Return every line verbatim from the start of the data down to and including the line containing "Looking at the screenshot, I should coord(865,10).".
** begin **
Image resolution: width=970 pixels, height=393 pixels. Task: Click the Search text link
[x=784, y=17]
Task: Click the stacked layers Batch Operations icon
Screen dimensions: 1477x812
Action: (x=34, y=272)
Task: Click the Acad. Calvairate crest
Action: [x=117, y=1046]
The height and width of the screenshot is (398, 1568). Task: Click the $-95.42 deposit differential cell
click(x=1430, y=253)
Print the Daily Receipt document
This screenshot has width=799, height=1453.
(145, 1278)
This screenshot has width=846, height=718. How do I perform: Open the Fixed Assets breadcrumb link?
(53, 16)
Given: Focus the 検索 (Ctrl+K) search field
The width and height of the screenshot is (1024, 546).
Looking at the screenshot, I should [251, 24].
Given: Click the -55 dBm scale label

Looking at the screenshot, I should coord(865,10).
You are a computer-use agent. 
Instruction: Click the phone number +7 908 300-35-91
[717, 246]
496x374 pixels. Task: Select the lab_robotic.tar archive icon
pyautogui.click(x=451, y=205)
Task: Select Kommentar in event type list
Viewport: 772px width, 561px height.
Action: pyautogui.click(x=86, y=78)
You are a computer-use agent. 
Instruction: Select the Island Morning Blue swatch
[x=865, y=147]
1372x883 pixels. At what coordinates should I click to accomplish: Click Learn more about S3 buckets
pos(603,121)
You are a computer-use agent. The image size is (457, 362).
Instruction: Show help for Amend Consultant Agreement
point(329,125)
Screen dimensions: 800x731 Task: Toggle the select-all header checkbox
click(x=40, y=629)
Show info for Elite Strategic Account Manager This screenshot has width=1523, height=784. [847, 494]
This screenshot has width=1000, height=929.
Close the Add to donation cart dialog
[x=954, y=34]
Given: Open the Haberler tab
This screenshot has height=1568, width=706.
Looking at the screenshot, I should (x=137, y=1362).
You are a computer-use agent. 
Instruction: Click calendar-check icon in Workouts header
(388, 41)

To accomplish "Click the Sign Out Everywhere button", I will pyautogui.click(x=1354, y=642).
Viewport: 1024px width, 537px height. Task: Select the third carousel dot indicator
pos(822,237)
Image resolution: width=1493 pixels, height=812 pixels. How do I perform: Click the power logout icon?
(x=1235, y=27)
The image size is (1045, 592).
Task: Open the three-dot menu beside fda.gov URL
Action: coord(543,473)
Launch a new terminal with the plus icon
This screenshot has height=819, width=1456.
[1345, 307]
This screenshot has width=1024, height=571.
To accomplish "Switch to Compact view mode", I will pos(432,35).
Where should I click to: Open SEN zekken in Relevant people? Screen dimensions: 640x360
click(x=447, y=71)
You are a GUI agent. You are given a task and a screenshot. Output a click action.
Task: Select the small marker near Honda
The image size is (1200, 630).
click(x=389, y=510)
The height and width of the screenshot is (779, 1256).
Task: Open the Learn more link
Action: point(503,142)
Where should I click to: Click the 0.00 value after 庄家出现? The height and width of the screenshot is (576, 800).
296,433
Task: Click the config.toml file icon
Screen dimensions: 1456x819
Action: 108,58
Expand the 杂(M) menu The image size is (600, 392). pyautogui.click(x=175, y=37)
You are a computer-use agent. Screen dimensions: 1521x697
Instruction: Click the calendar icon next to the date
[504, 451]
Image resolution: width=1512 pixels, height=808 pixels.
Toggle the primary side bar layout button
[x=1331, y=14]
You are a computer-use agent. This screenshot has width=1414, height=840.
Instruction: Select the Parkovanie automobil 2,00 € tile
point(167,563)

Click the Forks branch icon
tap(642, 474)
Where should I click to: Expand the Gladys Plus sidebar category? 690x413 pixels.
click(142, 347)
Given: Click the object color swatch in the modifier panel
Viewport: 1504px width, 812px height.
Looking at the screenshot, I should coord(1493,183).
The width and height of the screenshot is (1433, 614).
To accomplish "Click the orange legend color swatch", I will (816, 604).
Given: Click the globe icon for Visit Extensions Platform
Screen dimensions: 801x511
** end **
▶ RESPONSE BELOW:
Image resolution: width=970 pixels, height=393 pixels. Task: Click the Search text link
[x=784, y=17]
Task: Click the stacked layers Batch Operations icon
Screen dimensions: 1477x812
Action: (x=34, y=272)
Task: Click the Acad. Calvairate crest
Action: [x=117, y=1046]
The height and width of the screenshot is (398, 1568). Task: Click the $-95.42 deposit differential cell
click(x=1430, y=253)
Print the Daily Receipt document
This screenshot has width=799, height=1453.
(145, 1278)
This screenshot has width=846, height=718. How do I perform: Open the Fixed Assets breadcrumb link?
(53, 16)
Given: Focus the 検索 (Ctrl+K) search field
The width and height of the screenshot is (1024, 546).
Looking at the screenshot, I should [251, 24].
Given: Click the -55 dBm scale label

Looking at the screenshot, I should coord(865,10).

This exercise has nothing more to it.